Closed cizydorczyk closed 7 years ago
Hi Conrad,
Sorry for the delay--I've been a bit busy. I'll make time to look into your problem today and tomorrow, though.
I will say, if it's at all possible, it would definitely make my job easier if you were able to share your data (tree, snps, snps.rec) without risking any privacy issues (possibly by giving them new names, if needed)?
I may be able to find the issue on my own, but I'll almost certainly be faster if I can work with your data. Any chance you could share it?
Thank you, Caitlin.
Hello Caitlin,
Thank you for your response - much appreciated.
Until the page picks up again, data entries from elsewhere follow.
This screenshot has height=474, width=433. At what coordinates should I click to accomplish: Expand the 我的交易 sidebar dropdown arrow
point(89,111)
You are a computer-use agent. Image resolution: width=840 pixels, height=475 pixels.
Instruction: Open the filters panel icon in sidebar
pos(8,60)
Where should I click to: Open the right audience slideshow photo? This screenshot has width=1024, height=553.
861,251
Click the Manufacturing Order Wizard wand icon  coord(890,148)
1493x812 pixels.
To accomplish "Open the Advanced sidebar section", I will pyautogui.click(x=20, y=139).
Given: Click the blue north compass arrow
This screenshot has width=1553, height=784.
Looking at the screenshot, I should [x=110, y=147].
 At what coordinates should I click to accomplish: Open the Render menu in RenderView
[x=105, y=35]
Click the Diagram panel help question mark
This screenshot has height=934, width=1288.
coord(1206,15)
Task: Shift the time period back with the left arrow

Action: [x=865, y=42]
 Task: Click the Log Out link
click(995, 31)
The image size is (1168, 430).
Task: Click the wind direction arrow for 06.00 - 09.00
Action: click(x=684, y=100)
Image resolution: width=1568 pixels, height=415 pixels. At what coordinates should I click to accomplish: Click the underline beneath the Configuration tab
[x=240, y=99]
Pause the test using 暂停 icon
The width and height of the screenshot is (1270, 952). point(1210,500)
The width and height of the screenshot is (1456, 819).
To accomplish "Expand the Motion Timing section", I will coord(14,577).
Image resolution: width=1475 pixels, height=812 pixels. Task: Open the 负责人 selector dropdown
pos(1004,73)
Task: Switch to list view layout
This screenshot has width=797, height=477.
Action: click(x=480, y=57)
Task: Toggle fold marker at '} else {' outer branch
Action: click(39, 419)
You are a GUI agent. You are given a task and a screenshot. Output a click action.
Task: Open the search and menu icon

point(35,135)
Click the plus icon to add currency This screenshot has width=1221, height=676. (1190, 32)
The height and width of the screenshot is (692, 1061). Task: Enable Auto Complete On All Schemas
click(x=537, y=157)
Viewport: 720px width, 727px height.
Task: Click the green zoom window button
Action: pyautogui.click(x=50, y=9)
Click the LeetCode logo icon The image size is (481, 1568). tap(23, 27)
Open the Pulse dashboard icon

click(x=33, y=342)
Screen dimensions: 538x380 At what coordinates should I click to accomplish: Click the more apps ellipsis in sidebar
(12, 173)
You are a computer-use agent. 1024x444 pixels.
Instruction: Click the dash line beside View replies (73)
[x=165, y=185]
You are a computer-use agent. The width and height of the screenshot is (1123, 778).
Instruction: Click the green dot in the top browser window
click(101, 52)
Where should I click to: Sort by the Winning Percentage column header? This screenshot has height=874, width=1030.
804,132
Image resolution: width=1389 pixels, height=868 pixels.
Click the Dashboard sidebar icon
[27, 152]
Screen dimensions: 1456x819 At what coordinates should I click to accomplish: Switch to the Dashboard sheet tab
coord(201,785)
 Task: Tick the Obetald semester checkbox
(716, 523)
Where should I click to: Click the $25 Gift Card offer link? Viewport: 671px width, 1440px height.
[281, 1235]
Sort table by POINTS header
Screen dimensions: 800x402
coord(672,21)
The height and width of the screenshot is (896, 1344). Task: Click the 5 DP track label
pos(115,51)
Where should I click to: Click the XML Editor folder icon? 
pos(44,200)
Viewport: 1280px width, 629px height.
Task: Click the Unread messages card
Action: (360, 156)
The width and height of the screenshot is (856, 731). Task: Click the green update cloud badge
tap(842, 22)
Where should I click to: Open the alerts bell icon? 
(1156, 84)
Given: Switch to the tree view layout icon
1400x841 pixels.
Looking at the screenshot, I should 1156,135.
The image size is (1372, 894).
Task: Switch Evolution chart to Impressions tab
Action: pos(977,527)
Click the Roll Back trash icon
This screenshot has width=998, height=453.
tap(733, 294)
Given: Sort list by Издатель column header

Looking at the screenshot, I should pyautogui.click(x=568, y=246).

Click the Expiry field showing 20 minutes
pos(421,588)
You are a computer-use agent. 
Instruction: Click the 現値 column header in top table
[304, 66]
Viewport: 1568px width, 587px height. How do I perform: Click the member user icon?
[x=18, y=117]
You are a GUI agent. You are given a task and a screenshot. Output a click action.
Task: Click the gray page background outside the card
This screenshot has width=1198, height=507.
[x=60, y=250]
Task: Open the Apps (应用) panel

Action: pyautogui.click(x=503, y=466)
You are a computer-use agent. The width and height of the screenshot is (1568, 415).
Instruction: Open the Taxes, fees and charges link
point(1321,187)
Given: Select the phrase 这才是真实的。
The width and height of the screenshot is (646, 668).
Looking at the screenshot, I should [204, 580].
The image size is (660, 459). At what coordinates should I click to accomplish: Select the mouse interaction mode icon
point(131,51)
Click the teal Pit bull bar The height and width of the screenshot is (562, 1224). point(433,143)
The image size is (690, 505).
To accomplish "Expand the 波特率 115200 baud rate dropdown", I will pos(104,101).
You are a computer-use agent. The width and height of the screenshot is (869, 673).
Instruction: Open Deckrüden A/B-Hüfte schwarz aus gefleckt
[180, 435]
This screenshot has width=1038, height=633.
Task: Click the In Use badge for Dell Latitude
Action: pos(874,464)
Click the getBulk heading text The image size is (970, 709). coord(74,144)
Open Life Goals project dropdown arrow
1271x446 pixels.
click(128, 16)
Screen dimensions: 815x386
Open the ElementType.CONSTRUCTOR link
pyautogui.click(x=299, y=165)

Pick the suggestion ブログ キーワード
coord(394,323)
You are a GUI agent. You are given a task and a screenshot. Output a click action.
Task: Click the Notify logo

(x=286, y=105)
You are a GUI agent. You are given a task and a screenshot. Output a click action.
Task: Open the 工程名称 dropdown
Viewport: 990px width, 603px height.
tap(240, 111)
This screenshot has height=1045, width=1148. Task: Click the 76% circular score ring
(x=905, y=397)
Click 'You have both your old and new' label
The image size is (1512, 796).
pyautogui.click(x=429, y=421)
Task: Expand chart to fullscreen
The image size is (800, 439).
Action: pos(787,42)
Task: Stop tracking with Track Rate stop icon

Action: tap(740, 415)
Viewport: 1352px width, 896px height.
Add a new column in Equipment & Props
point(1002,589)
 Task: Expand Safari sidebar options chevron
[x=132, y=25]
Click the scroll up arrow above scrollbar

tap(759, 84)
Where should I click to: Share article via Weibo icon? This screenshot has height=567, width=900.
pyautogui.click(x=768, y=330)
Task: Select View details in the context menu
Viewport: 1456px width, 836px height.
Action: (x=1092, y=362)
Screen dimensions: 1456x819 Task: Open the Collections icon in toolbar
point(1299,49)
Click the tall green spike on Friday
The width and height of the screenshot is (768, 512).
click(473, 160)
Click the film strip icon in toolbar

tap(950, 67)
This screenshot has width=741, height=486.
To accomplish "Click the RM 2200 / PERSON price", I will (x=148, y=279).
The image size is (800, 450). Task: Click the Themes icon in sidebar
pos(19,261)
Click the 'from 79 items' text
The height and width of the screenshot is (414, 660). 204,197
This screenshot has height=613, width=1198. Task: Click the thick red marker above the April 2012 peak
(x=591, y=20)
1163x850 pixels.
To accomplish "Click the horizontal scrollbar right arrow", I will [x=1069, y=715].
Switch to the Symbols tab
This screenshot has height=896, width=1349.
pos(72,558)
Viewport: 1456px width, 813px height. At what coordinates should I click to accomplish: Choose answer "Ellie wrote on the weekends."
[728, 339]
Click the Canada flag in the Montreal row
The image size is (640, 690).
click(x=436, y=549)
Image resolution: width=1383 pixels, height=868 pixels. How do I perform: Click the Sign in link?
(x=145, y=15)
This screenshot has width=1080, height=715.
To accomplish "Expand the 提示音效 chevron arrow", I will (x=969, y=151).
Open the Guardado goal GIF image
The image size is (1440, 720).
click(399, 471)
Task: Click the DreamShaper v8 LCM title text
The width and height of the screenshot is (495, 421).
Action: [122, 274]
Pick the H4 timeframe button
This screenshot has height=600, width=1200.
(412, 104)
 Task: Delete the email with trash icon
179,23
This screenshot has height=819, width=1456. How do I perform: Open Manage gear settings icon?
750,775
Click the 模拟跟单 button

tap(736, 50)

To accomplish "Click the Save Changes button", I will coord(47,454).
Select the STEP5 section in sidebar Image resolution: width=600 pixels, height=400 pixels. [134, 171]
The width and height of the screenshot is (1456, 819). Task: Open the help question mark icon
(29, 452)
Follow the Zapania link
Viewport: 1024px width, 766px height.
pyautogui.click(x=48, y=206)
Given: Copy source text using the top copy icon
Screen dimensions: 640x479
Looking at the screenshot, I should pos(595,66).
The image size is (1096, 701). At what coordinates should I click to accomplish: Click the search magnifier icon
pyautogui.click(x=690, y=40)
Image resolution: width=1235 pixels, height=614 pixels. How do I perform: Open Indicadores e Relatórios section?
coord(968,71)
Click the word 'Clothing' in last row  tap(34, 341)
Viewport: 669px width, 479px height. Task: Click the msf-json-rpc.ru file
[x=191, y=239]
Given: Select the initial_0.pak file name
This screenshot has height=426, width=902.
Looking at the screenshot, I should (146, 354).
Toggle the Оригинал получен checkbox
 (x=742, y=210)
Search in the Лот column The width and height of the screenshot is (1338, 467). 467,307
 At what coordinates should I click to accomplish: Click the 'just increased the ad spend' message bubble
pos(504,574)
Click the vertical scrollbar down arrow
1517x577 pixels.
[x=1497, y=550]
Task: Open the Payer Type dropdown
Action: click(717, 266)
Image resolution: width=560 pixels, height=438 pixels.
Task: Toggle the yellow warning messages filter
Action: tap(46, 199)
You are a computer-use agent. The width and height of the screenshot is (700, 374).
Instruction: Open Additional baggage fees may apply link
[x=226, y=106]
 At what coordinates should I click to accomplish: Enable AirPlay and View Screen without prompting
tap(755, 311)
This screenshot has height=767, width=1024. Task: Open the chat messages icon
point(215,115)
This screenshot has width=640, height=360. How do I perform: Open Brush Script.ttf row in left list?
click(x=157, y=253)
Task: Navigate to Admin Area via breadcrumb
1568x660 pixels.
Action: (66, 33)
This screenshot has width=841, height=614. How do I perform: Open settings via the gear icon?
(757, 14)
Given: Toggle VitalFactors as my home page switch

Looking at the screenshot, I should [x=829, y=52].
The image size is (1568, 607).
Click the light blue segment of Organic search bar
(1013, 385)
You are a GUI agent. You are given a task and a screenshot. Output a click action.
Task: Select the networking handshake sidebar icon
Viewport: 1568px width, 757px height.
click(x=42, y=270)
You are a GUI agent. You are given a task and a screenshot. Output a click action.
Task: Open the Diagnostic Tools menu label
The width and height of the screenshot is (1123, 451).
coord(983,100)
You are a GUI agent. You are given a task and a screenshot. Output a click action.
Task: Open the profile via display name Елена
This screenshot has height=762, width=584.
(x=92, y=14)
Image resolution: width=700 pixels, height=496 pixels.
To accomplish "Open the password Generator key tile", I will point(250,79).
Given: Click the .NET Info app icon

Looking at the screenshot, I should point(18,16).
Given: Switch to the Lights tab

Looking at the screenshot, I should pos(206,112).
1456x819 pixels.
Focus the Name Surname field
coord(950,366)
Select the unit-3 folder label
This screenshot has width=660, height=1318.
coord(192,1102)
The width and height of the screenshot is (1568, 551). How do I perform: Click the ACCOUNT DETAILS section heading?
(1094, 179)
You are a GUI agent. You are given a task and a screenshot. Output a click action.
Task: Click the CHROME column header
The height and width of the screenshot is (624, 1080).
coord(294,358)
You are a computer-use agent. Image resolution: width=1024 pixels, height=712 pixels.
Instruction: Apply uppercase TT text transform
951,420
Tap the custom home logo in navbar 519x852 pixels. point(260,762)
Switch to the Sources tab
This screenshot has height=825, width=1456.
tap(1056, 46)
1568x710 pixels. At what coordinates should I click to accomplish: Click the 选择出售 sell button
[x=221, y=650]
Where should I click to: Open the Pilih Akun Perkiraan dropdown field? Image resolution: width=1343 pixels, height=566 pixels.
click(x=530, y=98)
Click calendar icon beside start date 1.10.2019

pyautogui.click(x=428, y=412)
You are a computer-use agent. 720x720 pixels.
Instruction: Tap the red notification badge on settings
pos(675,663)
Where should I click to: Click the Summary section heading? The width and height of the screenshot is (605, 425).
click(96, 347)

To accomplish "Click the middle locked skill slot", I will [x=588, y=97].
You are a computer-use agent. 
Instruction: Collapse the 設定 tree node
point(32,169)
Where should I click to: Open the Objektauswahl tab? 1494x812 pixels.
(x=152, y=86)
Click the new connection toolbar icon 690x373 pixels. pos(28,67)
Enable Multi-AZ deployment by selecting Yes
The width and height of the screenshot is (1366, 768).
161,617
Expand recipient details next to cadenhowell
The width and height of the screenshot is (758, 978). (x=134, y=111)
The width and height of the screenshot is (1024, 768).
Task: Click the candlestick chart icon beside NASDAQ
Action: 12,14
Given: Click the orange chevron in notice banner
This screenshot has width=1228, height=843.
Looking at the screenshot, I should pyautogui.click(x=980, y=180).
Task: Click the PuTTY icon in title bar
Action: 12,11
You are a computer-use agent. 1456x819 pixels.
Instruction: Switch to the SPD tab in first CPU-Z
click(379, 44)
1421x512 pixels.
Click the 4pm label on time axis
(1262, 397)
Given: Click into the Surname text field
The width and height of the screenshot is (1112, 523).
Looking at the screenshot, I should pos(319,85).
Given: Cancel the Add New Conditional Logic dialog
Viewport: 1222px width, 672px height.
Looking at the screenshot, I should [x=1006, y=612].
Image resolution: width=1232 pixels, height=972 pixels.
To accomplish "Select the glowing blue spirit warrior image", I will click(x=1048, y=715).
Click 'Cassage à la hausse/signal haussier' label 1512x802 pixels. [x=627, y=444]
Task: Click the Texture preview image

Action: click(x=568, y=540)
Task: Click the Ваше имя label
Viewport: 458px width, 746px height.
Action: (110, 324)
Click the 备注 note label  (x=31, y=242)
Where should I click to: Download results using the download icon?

Would you still like me to share the data I am trying to use with you? No privacy issues - I work mostly with anonymous data anyway.
Best regards,
Conrad
On Mon, Aug 21, 2017 at 11:17 AM, caitiecollins notifications@github.com wrote:
I take that back. I think I may have already found it.
- CC
— You are receiving this because you authored the thread. Reply to this email directly, view it on GitHub https://github.com/caitiecollins/treeWAS/issues/10#issuecomment-323771710, or mute the thread https://github.com/notifications/unsubscribe-auth/AVzUjAKeKxHAFVqyU8XzC4RpMjSJDSnPks5saZ9vgaJpZM4O6caR .
Hi,
Ok, so, I think I've resolved the issue.
It was getting stuck on a check for the row order of snps/snps.rec/tree. I've reworked it a bit to try and make it as foolproof as possible. There's a new requirement now. Essentially, if you are providing either the snps.reconstruction or phen.reconstruction, you will need to ensure that the order of the rows/indices corresponding to the internal nodes in these reconstructions actually match the order in the tree.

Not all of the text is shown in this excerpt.